Seoul lifts 2026 cap for foreign-currency sovereign bonds to $5 bn

By Seo Hye Seung Posted : December 4, 2025, 09:23 Updated : December 4, 2025, 09:26
A  Hana Bank staff holding US dollar reserves in Seoul Yonhap
A Hana Bank staff holding U.S. dollar reserves in Seoul (Yonhap)

SEOUL, December 04 (AJP) - South Korea has raised the ceiling for next year’s foreign-currency denominated sovereign bond issuance to $5 billion from $3.4 billion offerings this year, giving authorities more firepower to stabilize the won as demand for U.S. dollars can intensify to finance the government’s pledged $20 billion in annual U.S. investments.

The stretch marks the largest foreign-currency borrowing capacity since crisis periods—$6 billion cap in 2009 at the height of the global financial crisis and $4 billion in actual issuance in 1998 during the Asian liquidity crunch.

The revision was included in the 2026 budget framework approved by the National Assembly on Tuesday, the Ministry  of Finance and Economy (MOFE) said Thursday. 

The government issued $3.4 billion this year across dollar, euro, and yen tranches—just under the $3.5 billion cap that was raised in May from an originally planned $1.4 billion.
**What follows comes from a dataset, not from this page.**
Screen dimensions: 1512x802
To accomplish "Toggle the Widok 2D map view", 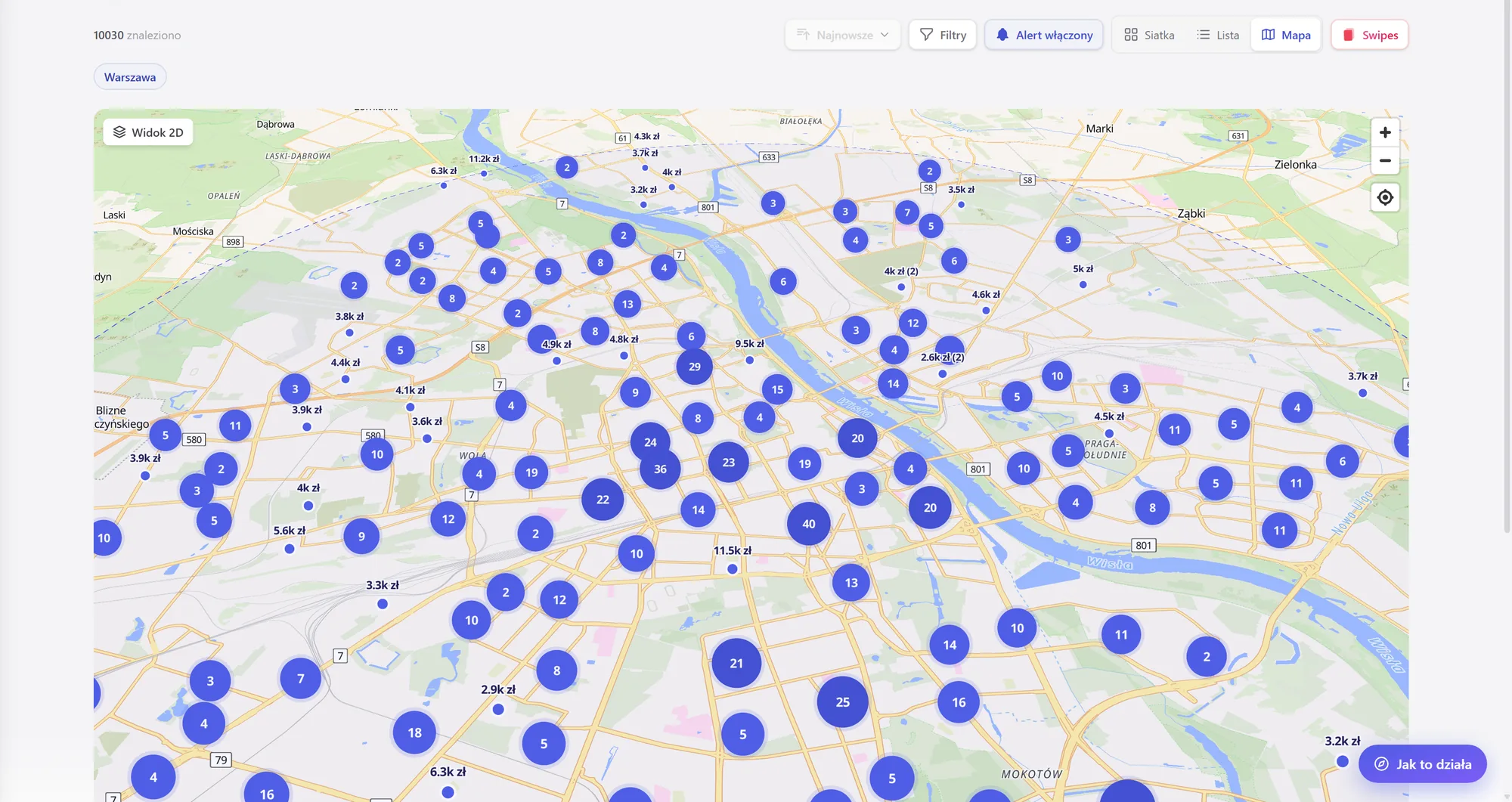I will pyautogui.click(x=148, y=132).
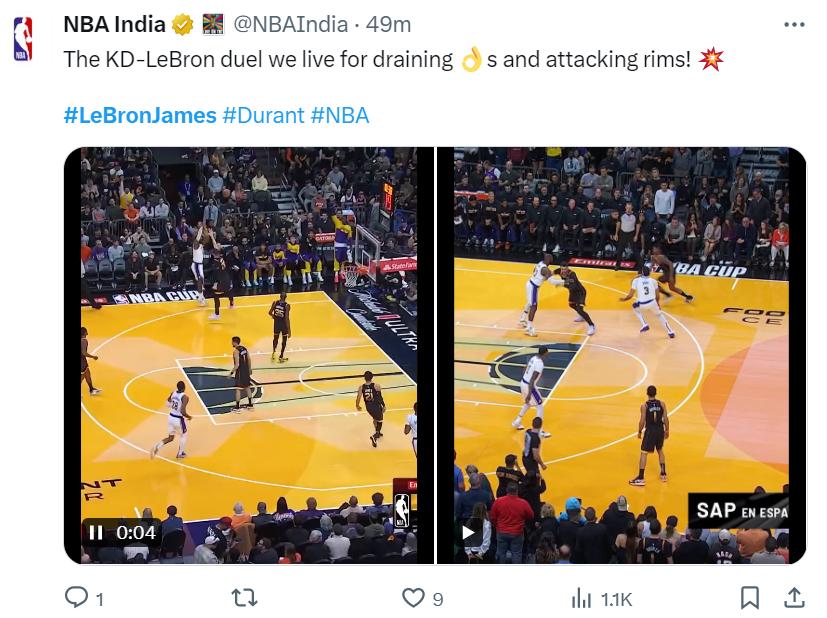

In October, Seoul sold $1.7 billion in bonds at a record-low spread of under 2 percent across maturities from two to ten years.  

Korean sovereign foreign-currency debt continues to hold solid investment-grade ratings: AA from S&P, Aa2 from Moody’s, and AA- from Fitch. 

Under the FX stabilization bond program, the issuance ceiling may be adjusted depending on global financing conditions, repayment schedules, and movements in the foreign-exchange market. 

The increase comes as the won has weakened roughly 7 percent this year, hovering near crisis-era levels of 1,500 won per dollar, pressured by a stronger U.S. dollar, heavy Korean investment in dollar-denominated assets, and concerns surrounding the government’s $350 billion investment pledge in the United States.  

The dollar, which has been easing lately as institutional players complied with pleas from authorities to help defend the won, is trading at 1,466.20 won in Seoul as of 9.15 a.m. Thursday. 

Domestically, the government trimmed next year’s won-denominated bond issuance target to 225.7 trillion won from the initial proposal of 232 trillion won.  

In a separate statement, the finance ministry stressed that Korea’s external liquidity remains sound despite the won’s slide.

The liquidity coverage ratio—a measure of financial institutions’ high-quality assets available to meet short-term foreign-currency obligations—stood at 160.4 percent at the end of September, well above the 80-percent supervisory guideline.

Net foreign assets exceeded $1 trillion, while the foreign-debt-to-FX-reserves ratio stayed at a manageable 40.7 percent. Korea held the world’s ninth-largest foreign-exchange reserve, totaling $430.7 billion as of November.